There are many trees forming a m * n grid, the grid starts from (1,1). Farmer Sherlock is standing at (0,0) point. He wonders how many trees he can see.

If two trees and Sherlock are in one line, Farmer Sherlock can only see the tree nearest to him.

Input	Output
The first line contains one integer t, represents the number of test cases. Then there are multiple test cases.
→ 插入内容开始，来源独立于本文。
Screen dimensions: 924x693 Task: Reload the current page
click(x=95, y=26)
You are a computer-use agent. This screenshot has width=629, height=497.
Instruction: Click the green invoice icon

For each test case there is one line containing two integers m and n(1 ≤ m, n ≤ 100000)	For each test case output one line represents the number of trees Farmer Sherlock can see.

样例

Sample Input	Sample Output
2
1 1	1
2 3	5

解题报告

设：

$$G(N)=区间[1,m]与N互素的元素个数$$

该问题就是求:

$$\sum_{i=1}^n G(N)$$

代码如下:

//求区间x[1,n],y[1,m],gcd(x,y)==1的数量
#include<stdio.h>
#define MAX_C 32
typedef long long LL;
int cs[MAX_C],u;

int slove(int m,int n){
    u=0;
    for(int i=2;i*i<=n;i++)
        if(n%i==0){
            cs[u++]=i;
            while(n%i==0) n/=i;
        }
    if(n>1) cs[u++]=n;

    int ans=0;
    for(int i=1;i<(1<<u);i++){
        int cnt=0,res=1;
        for(int k=0;k<u;k++)
            if(i>>k&1){
                res*=cs[k];
                cnt++;
            }
        ans+=cnt&1?m/res:-m/res;
    }
    return m-ans;
}

int main()
{
    int T,a,b;
    scanf("%d",&T);
    while(T--){
        scanf("%d%d",&a,&b);
        LL ans=0; //一组不超int 但是1e5组可能超
        for(int i=1;i<=a;i++)
            ans+=slove(b,i);
        printf("%lld\n",ans);
    }
    return 0;
}